I tried the default garbage collector, ZGC and Shenandoah
I tried to use an -XmX with a value close to my graph folder size + 2 GB and I also tried clearly bigger value
I checked all similar discussions here and in Github…
Each time, same result after a moment (depends on number of calls):
2022-10-25 10:00:02.140 [dw-285 - GET /route?point=49.0404143,2.031273&point=49.036322,2.078656&type=json&locale=en&elevation=false&profile=pt&pt.earliest_departure_time=2020-01-01T07%3A00%3A00.000Z&points_encoded=false&instructions=false&calc_points=false&alternative_route.max_paths=1] ERROR i.d.j.errors.LoggingExceptionMapper - Error handling a request: 87ff99237564283c
java.lang.OutOfMemoryError: Java heap space
at com.graphhopper.gtfs.PtGraph$$Lambda$503/0x00000008404d5c40.iterator(Unknown Source)

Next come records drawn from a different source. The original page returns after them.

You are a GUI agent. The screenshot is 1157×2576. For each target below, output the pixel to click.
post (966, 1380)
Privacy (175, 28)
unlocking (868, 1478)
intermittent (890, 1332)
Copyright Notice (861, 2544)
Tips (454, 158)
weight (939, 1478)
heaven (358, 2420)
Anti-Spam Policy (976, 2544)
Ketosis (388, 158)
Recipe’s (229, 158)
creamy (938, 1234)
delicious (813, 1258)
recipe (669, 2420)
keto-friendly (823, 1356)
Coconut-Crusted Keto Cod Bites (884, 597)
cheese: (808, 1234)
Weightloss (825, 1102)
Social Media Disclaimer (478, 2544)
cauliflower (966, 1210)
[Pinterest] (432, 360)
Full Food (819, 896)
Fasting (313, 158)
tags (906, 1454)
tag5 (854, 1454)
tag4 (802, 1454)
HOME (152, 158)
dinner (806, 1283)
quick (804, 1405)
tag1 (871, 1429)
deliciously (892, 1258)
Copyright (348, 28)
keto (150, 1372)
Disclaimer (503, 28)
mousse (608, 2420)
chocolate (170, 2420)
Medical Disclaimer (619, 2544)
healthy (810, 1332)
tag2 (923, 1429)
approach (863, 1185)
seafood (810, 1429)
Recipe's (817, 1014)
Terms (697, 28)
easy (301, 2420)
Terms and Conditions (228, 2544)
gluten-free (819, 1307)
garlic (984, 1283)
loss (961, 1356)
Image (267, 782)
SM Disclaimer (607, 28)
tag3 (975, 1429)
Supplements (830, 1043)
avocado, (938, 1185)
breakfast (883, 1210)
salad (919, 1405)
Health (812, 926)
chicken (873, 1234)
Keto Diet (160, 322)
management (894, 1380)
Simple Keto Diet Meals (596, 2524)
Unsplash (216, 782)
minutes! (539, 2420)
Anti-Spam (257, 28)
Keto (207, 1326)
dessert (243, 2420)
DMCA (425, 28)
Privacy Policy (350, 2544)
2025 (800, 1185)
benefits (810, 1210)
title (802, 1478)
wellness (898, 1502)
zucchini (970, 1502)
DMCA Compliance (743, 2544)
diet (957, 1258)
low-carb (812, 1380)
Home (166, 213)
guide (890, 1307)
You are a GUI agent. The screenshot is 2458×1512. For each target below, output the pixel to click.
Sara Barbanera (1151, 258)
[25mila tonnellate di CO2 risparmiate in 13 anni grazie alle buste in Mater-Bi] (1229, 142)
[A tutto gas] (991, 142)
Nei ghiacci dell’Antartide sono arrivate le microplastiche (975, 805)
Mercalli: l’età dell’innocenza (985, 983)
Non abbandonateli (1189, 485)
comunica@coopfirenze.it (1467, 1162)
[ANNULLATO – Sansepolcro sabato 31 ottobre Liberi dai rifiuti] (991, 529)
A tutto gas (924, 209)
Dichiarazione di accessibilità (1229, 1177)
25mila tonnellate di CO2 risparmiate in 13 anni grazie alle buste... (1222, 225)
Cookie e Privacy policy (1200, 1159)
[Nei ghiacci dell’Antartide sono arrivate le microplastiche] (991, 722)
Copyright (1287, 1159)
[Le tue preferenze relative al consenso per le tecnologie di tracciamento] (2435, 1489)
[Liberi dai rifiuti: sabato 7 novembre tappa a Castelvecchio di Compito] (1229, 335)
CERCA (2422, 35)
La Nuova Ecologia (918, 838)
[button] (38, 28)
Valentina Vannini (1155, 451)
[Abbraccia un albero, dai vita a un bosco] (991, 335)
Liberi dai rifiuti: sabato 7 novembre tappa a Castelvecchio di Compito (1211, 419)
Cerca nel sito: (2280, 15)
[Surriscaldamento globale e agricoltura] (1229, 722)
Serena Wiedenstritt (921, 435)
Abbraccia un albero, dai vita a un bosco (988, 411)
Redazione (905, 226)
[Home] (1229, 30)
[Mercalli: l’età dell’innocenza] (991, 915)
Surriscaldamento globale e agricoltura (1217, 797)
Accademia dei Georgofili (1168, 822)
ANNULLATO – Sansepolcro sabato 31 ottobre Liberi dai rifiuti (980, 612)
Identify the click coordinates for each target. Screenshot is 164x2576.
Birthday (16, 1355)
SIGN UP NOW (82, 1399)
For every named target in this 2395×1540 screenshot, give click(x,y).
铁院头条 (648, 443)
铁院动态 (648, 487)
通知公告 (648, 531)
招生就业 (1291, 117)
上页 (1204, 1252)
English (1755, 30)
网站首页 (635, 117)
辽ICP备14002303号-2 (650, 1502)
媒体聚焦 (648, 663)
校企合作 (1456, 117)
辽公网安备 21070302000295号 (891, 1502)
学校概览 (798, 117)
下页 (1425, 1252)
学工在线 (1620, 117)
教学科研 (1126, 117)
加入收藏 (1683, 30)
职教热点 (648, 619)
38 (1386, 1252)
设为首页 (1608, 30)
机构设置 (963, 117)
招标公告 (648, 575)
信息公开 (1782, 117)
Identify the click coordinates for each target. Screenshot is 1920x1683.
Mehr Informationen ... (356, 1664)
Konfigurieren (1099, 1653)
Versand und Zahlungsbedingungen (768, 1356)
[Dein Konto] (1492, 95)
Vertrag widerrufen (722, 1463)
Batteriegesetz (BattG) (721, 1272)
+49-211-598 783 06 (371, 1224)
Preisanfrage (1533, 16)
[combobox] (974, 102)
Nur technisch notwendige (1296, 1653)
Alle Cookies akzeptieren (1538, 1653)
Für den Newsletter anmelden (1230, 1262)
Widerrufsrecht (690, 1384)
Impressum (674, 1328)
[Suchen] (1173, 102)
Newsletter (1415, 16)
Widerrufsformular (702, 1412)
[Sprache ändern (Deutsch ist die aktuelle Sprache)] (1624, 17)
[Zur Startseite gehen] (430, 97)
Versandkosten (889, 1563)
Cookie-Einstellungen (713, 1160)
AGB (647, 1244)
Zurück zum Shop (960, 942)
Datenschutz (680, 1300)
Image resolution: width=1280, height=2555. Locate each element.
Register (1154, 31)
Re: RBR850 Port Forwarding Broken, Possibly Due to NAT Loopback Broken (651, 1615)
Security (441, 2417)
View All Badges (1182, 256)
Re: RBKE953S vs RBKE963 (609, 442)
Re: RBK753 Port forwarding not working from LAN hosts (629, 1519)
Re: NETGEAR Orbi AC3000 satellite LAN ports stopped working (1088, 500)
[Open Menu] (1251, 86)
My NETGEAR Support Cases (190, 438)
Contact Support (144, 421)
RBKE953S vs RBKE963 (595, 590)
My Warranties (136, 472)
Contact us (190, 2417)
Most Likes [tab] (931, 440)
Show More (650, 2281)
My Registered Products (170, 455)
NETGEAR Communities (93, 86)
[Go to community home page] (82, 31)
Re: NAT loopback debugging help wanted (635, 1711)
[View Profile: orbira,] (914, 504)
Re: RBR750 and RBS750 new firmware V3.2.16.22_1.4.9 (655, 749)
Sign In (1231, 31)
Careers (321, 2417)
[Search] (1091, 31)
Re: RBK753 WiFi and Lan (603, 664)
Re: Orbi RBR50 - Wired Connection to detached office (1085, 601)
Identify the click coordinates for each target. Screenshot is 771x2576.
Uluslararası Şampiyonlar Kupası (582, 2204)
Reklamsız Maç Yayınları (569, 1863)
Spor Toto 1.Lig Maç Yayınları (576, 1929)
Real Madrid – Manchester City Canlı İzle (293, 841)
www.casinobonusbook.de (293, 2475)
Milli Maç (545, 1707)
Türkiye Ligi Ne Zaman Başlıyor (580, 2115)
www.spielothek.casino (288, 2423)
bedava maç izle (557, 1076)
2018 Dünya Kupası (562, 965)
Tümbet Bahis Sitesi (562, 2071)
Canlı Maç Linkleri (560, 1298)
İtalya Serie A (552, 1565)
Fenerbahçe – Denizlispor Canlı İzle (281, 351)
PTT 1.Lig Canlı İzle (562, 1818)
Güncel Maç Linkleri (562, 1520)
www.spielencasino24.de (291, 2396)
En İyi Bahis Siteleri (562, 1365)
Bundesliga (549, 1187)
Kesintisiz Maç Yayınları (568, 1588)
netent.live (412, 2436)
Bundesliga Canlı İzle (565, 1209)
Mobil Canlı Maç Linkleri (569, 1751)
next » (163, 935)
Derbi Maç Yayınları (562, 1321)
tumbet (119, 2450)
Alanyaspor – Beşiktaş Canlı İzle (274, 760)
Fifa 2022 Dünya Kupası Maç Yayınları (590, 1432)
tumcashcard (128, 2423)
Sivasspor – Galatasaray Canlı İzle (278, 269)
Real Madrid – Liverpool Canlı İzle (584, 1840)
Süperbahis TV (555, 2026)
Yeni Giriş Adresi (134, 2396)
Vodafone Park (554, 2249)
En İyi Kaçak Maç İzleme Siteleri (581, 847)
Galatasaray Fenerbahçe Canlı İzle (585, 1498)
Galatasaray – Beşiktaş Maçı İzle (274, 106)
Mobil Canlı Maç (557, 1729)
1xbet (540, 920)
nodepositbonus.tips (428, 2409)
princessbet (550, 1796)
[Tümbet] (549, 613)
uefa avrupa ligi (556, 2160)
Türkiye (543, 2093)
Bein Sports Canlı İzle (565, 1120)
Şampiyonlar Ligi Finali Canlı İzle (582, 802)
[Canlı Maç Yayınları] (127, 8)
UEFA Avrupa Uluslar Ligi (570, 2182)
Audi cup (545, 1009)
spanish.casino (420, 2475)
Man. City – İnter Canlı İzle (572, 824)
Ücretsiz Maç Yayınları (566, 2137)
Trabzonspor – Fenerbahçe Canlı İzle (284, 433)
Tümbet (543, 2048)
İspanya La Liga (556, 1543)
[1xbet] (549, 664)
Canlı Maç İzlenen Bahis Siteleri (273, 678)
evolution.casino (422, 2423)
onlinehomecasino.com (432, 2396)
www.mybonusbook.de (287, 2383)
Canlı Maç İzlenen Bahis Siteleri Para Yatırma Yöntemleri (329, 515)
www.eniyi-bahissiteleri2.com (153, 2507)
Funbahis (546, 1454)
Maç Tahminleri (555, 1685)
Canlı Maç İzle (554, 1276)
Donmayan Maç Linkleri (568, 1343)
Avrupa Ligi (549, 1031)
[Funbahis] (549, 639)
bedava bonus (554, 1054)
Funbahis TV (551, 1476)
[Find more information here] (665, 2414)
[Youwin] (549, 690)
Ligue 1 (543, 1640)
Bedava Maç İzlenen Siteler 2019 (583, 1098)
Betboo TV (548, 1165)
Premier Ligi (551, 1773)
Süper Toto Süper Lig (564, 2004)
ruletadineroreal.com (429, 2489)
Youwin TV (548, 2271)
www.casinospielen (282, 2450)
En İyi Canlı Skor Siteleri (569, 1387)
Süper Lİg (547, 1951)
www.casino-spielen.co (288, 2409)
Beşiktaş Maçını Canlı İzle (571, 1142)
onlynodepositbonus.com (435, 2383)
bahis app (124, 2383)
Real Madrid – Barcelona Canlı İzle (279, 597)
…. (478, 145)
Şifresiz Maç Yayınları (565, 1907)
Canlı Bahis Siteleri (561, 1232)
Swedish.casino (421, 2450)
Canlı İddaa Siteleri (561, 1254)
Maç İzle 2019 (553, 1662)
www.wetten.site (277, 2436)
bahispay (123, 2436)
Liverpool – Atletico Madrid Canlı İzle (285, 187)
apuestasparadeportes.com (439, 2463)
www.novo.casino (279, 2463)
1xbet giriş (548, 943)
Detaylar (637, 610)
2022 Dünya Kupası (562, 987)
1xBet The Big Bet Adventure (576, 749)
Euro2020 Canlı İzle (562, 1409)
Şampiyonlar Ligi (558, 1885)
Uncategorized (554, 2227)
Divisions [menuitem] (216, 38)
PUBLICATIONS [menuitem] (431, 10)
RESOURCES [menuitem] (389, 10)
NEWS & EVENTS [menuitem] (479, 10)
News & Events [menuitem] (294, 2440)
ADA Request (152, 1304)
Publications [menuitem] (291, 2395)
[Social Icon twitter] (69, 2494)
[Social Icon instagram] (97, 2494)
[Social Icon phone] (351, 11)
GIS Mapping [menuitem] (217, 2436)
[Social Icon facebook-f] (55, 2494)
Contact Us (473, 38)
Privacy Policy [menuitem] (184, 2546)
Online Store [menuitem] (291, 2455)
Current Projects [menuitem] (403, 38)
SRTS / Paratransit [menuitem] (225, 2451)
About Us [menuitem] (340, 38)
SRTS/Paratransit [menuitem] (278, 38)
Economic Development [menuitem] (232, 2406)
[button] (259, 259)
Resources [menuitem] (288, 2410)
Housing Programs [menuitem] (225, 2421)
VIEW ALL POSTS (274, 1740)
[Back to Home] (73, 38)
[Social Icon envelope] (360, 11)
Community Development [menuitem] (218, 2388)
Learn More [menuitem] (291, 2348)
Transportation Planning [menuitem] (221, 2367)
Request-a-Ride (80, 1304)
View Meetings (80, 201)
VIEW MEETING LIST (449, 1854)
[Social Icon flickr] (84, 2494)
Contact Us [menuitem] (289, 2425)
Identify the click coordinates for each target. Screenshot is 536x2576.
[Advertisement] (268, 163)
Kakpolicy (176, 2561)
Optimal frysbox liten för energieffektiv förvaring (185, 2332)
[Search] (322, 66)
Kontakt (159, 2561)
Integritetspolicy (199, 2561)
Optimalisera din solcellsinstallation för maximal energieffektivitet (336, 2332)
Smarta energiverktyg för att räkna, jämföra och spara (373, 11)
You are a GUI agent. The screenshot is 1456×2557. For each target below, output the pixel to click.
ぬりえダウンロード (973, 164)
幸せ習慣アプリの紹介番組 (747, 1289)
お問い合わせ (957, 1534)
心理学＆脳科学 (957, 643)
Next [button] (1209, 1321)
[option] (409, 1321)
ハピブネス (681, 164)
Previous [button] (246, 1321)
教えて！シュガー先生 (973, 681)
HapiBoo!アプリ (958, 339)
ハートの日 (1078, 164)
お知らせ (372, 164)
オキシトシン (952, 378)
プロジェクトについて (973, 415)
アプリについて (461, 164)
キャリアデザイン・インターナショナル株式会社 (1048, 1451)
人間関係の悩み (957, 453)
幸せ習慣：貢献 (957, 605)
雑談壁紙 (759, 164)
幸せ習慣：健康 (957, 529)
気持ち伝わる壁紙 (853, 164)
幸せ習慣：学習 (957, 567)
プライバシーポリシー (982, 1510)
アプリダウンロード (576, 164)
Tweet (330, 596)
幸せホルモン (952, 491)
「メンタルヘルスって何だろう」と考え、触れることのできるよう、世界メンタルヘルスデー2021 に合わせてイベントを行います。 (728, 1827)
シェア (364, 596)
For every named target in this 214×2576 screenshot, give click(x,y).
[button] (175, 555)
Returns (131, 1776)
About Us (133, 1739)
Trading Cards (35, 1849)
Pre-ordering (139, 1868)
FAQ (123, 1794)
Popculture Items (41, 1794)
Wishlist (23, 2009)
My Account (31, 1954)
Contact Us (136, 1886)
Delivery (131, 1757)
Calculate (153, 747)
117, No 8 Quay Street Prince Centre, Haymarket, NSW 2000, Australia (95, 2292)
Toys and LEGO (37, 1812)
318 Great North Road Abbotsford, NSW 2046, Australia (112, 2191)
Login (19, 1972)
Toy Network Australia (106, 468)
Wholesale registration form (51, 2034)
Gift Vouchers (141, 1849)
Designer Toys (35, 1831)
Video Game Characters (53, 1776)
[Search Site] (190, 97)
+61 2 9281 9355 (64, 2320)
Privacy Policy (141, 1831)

at com.graphhopper.gtfs.GraphExplorer$$Lambda$502/0x00000008404d6c40.iterator(Unknown Source)
at com.graphhopper.gtfs.GraphExplorer$$Lambda$490/0x00000008404cf040.iterator(Unknown Source)
at jdk.internal.reflect.GeneratedMethodAccessor21.invoke(Unknown Source)
at org.glassfish.jersey.server.model.internal.ResourceMethodInvocationHandlerFactory$$Lambda$398/0x000000084044fc40.invoke(Unknown Source)
I don’t think I have the same behaviour for other countries than France (I have one GH instance per country) and I can’t find the reason it always crashes with an OutOfMemoryError after a while…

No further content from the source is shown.